This is not to say that using untransformed data is unproblematic. But there are other transformations that can, I think, deal with the problem raised, as long as one is willing to think about the data as more or less continuous, rather than binary. (I am not very sure about this however, hence the “I think”, http://oak.ucc.nau.edu/rh232/courses/EPS625/Handouts/Data%20Transformation%20Handout.pdf).
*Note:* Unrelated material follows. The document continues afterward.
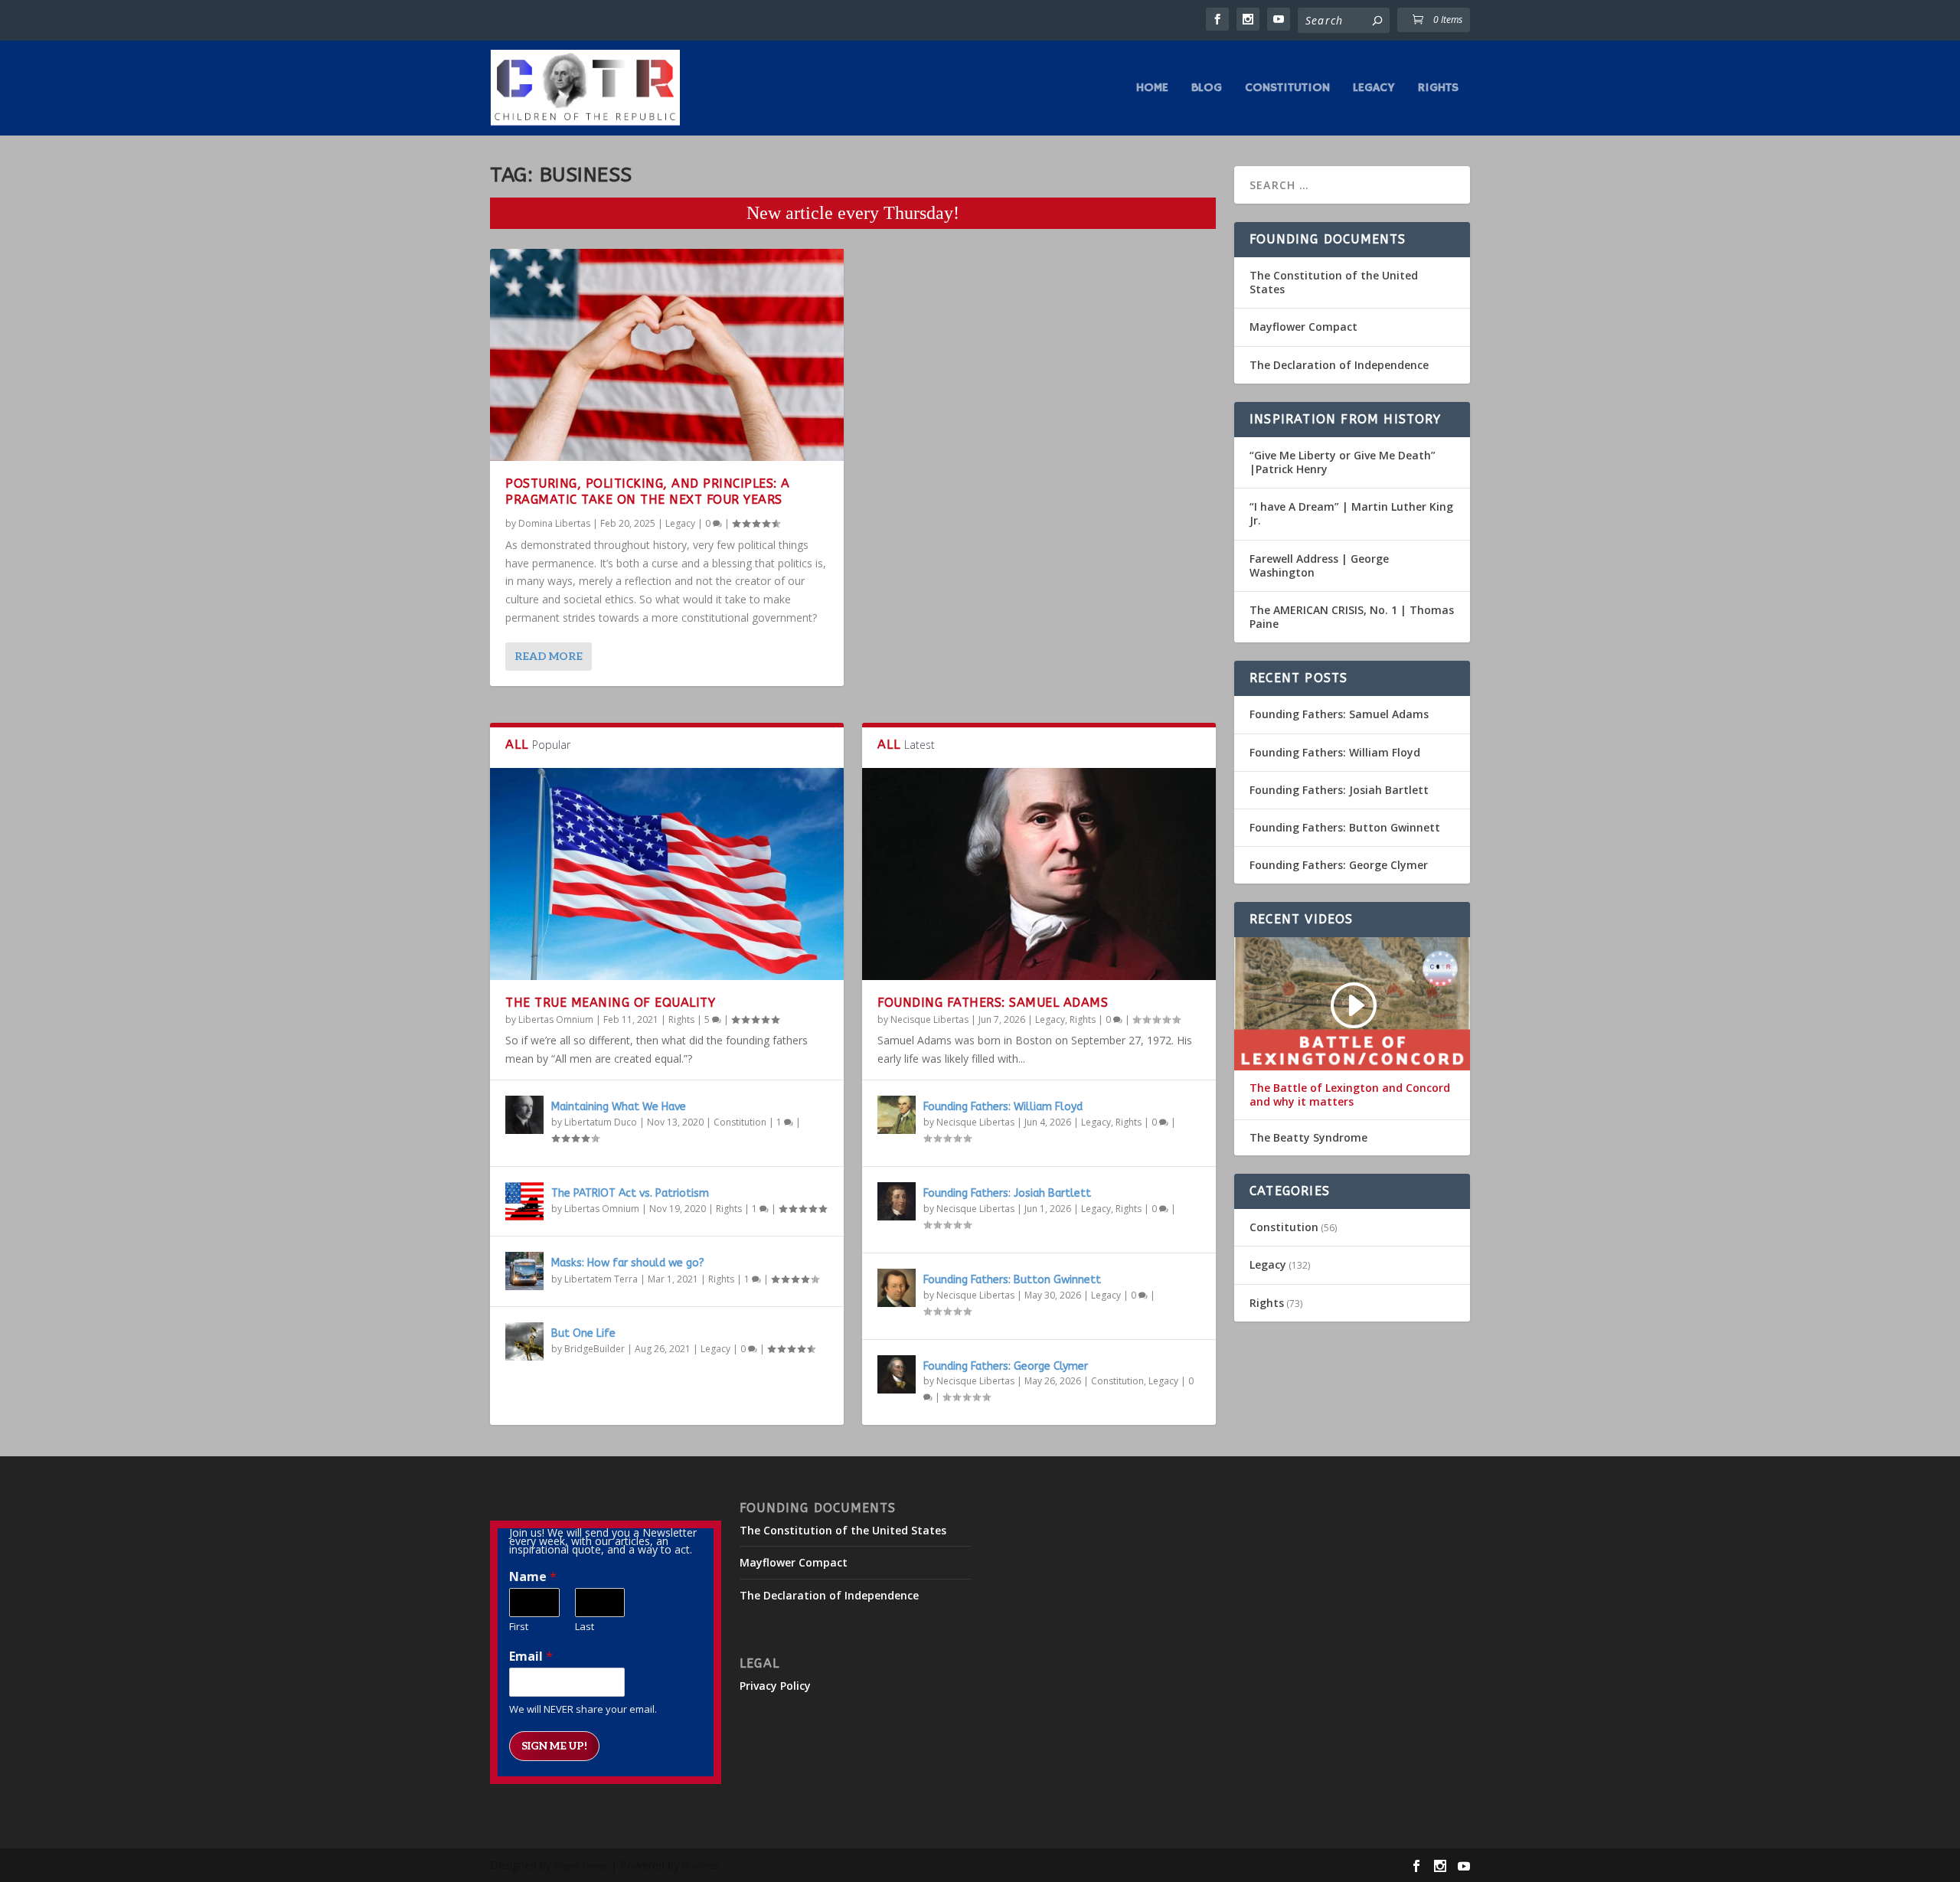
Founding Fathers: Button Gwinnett (1012, 1279)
This brings me to my more conceptual point. Often, we are interested in an underlying variable that is not binary, rather, it varies along some dimension, e.g. strength of a memory, effectiveness of learning given different study or teaching methods, things of that sort. And by probing a person’s knowledge multiple times, we hope to have an estimate of that underlying variable. This same point is made by Long (1997). So if we have an estimate that is closer to being continuous (it will always be somewhat constrained by the number of times we ask people what is essentially the same question), doesn’t it make sense to use it? Often, researchers are restricted to binary response variables as measures, and that makes their lives more complicated. So if we have data more closely related to what we are interested in (i.e., the person’s overall performance), why not use it? We do not care about particular responses, we care about overall patterns in responses, and we have those. Example: I want to know if one learning method is better than another. I have two groups of people learn under different conditions. I test their eventual knowledge. I now have their responses on individual test items, and their overall performance. Since I care about their overall performance, why would I use an approximation, or put differently, a single sample of their performance, to test whether learning methods affect overall performance. Moreover, it gets rid of including the random variation in an individual’s performance on an item. One might argue that it does not account for the consistency in a person’s performance over items, but that seems to be misguided. (And if you have a repeated measures design where the same person is included in different conditions, then you will have some estimate of that part of the total variance.) However,, I can see reasons for doing both. E.g., if I were interested in whether increased studying led to better performance on a test, I would want to use overall performance. If I were instead interested in whether my individual questions were fair (meaning, they each reflected the relationship between studying and better performance) then I would most definitely want to include data from each question individually. But that’s a different question.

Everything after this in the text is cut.